* Brano proposto
****************
Plogging
a scuola di acqua

Promuovi il Plogging nella tua scuola!

Che cos'è il plogging

Il plogging è un’attività esperienziale che coniuga “salute” e “tutela ambientale”. Nasce dall'unione delle parole running e "plocka upp" (che in svedese significa raccogliere), e consiste nel correre e raccogliere i rifiuti trovati a terra. Nel 2017 a Stoccolma, un gruppo di amici amanti della corsa ha cominciato a dare al proprio running un’impronta biologica nonché ecologica, raccogliendo “al volo” i rifiuti trovati per terra. Da quel momento il trend si è esteso ovunque e oggi sono sempre di più le persone che vogliono ridurre la propria “environmental footprint” per un mondo più sostenibile. Questo sport, oltre ad essere benefico per l'ambiente, si dimostra essere molto più salutare rispetto alla corsa tradizionale proprio per il continuo movimento dell’alzarsi e abbassarsi.
****************
* Esplora il materiale
1. Riscrivi il testo sul plogging partendo da "Promuovi il Plogging" e proseguendo fino a "dell’alzarsi e abbassarsi.", con "scarti" al posto di "rifiuti".
2. Secondo il testo sul plogging, in quale città e in quale anno un gruppo di amici ha cominciato a raccogliere rifiuti mentre correva?
3. Trasforma in un elenco puntato il paragrafo del testo sul plogging che inizia con "Il plogging è un’attività esperienziale", conservandone i fatti principali.
Per questo esercizio i record non sono necessari.

* Contenuto dei dati
****************
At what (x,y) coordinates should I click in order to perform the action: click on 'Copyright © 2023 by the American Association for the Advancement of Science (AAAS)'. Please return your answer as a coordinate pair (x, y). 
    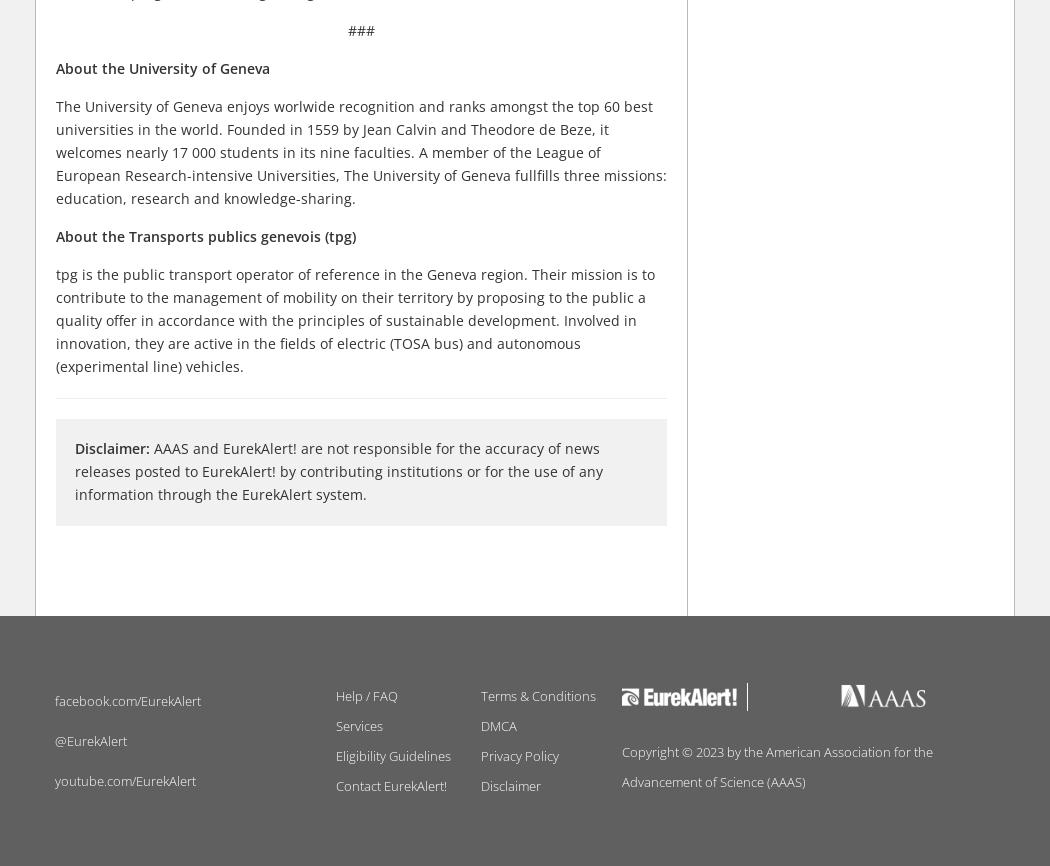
****************
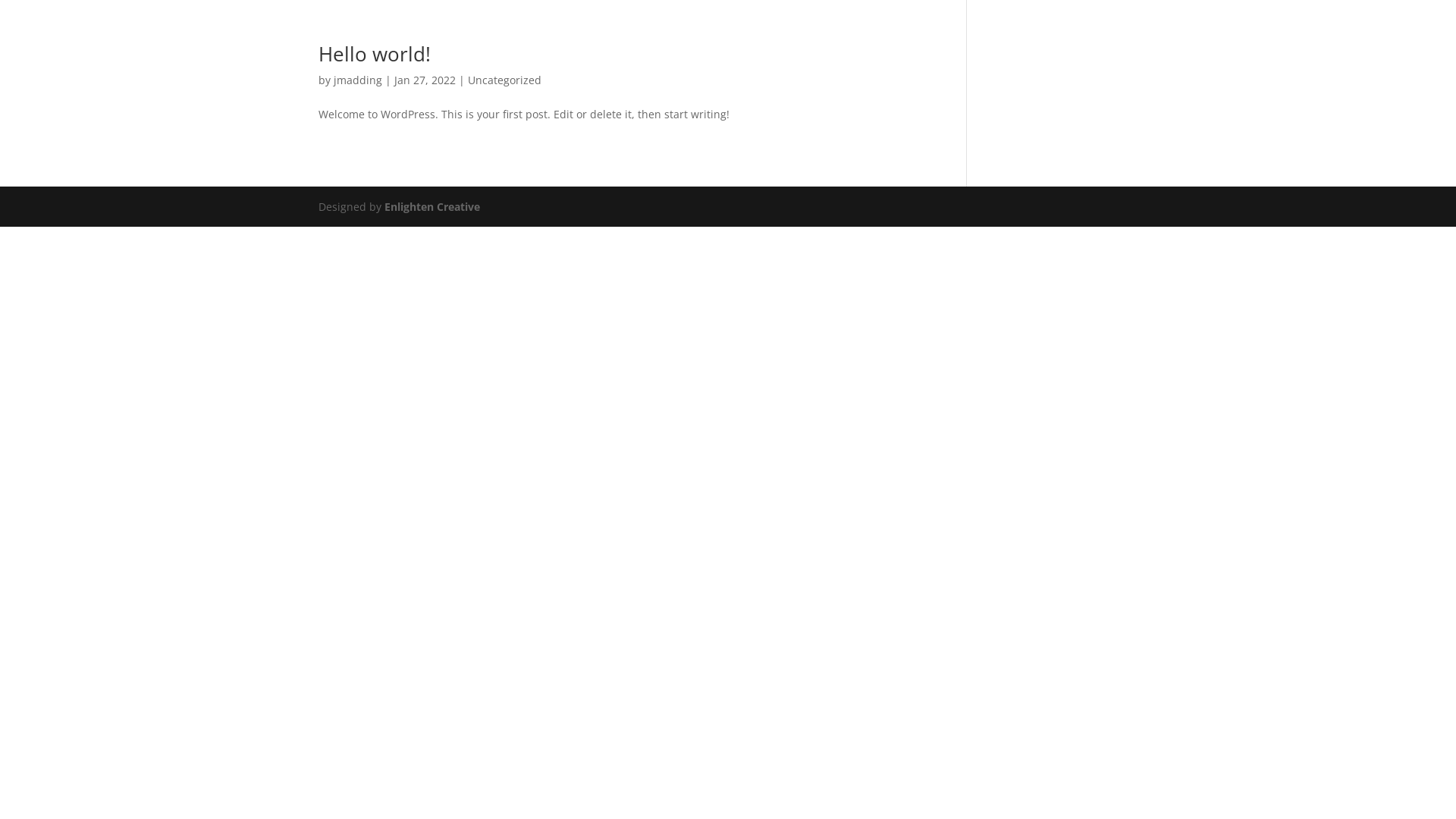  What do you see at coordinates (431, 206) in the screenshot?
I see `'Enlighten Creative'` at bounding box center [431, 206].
****************
* Risultati dell'esercizio
1.
Promuovi il Plogging nella tua scuola!

Che cos'è il plogging

Il plogging è un’attività esperienziale che coniuga “salute” e “tutela ambientale”. Nasce dall'unione delle parole running e "plocka upp" (che in svedese significa raccogliere), e consiste nel correre e raccogliere i scarti trovati a terra. Nel 2017 a Stoccolma, un gruppo di amici amanti della corsa ha cominciato a dare al proprio running un’impronta biologica nonché ecologica, raccogliendo “al volo” i scarti trovati per terra. Da quel momento il trend si è esteso ovunque e oggi sono sempre di più le persone che vogliono ridurre la propria “environmental footprint” per un mondo più sostenibile. Questo sport, oltre ad essere benefico per l'ambiente, si dimostra essere molto più salutare rispetto alla corsa tradizionale proprio per il continuo movimento dell’alzarsi e abbassarsi.

2. A Stoccolma, nel 2017.

3.
- Il plogging è un'attività esperienziale che unisce salute e tutela ambientale.
- Il nome viene da "running" e dallo svedese "plocka upp", che significa raccogliere.
- Consiste nel correre raccogliendo i rifiuti trovati a terra.
- È nato nel 2017 a Stoccolma grazie a un gruppo di amici appassionati di corsa.
- Da allora si è diffuso ovunque, e sempre più persone vogliono ridurre la propria "environmental footprint".
- Oltre a fare bene all'ambiente, è più salutare della corsa tradizionale per il continuo alzarsi e abbassarsi.